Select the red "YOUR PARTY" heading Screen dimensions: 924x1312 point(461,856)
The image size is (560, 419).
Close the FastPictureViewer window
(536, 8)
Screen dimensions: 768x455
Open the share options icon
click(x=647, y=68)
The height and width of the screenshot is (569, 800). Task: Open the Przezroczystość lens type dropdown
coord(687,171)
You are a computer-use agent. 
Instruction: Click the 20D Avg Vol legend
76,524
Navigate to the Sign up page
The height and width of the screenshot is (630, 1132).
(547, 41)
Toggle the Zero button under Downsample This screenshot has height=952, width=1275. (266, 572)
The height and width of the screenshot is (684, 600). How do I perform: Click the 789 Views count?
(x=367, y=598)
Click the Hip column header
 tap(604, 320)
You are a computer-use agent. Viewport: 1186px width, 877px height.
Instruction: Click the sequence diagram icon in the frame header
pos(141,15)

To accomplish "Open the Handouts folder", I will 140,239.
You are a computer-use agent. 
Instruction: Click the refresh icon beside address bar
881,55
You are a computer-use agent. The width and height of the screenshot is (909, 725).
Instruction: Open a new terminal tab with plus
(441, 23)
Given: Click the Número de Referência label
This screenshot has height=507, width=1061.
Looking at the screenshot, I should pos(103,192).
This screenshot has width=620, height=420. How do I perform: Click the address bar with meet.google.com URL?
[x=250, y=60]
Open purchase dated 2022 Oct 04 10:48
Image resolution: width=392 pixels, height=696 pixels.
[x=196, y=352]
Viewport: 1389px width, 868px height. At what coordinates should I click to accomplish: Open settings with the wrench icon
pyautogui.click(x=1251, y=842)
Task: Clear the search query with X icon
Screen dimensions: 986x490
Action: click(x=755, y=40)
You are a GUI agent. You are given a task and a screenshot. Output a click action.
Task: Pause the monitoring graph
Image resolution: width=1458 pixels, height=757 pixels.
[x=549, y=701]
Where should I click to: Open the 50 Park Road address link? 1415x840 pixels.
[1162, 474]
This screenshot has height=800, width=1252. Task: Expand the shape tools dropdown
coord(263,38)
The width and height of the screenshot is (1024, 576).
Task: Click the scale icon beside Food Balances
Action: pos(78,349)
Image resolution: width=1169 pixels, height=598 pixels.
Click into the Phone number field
══════════════════════════════
◆ **ABOUT THIS TASK**: Restate exactly the lines running from the line with "You are a GUI" to the end of the entries above, both ends included.

◆ **RESULT FOR THIS EXERCISE**:
You are a GUI agent. You are given a task and a screenshot. Output a click action.
Task: Pause the monitoring graph
Image resolution: width=1458 pixels, height=757 pixels.
[x=549, y=701]
Where should I click to: Open the 50 Park Road address link? 1415x840 pixels.
[1162, 474]
This screenshot has height=800, width=1252. Task: Expand the shape tools dropdown
coord(263,38)
The width and height of the screenshot is (1024, 576).
Task: Click the scale icon beside Food Balances
Action: pos(78,349)
Image resolution: width=1169 pixels, height=598 pixels.
Click into the Phone number field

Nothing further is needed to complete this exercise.